- Information supplied:

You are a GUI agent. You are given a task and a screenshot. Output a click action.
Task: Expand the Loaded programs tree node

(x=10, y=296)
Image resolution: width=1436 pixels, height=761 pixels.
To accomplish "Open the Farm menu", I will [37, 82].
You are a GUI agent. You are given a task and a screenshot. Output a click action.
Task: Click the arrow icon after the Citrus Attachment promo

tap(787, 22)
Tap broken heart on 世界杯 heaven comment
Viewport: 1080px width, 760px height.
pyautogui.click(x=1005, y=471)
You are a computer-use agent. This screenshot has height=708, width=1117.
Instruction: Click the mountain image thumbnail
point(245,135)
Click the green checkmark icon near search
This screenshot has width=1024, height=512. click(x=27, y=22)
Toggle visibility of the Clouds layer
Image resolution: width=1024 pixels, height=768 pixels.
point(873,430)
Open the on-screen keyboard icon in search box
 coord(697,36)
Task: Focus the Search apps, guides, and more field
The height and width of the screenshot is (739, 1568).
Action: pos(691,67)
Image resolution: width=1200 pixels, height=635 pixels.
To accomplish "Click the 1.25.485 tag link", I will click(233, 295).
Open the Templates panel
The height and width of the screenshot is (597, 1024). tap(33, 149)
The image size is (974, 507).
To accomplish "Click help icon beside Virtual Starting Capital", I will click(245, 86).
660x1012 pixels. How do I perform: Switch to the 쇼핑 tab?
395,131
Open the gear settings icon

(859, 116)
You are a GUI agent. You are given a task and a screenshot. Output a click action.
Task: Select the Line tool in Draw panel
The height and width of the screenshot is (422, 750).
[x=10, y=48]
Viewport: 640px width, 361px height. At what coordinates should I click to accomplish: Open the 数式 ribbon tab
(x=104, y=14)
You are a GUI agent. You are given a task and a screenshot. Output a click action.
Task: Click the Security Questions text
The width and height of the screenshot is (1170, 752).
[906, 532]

- Problem details:
The lines from the beginning of the records through the line containing "The image size is (974, 507)." should be reproduced exactly. Include nothing else.

- Answer below:
You are a GUI agent. You are given a task and a screenshot. Output a click action.
Task: Expand the Loaded programs tree node

(x=10, y=296)
Image resolution: width=1436 pixels, height=761 pixels.
To accomplish "Open the Farm menu", I will [37, 82].
You are a GUI agent. You are given a task and a screenshot. Output a click action.
Task: Click the arrow icon after the Citrus Attachment promo

tap(787, 22)
Tap broken heart on 世界杯 heaven comment
Viewport: 1080px width, 760px height.
pyautogui.click(x=1005, y=471)
You are a computer-use agent. This screenshot has height=708, width=1117.
Instruction: Click the mountain image thumbnail
point(245,135)
Click the green checkmark icon near search
This screenshot has width=1024, height=512. click(x=27, y=22)
Toggle visibility of the Clouds layer
Image resolution: width=1024 pixels, height=768 pixels.
point(873,430)
Open the on-screen keyboard icon in search box
 coord(697,36)
Task: Focus the Search apps, guides, and more field
The height and width of the screenshot is (739, 1568).
Action: pos(691,67)
Image resolution: width=1200 pixels, height=635 pixels.
To accomplish "Click the 1.25.485 tag link", I will click(233, 295).
Open the Templates panel
The height and width of the screenshot is (597, 1024). tap(33, 149)
The image size is (974, 507).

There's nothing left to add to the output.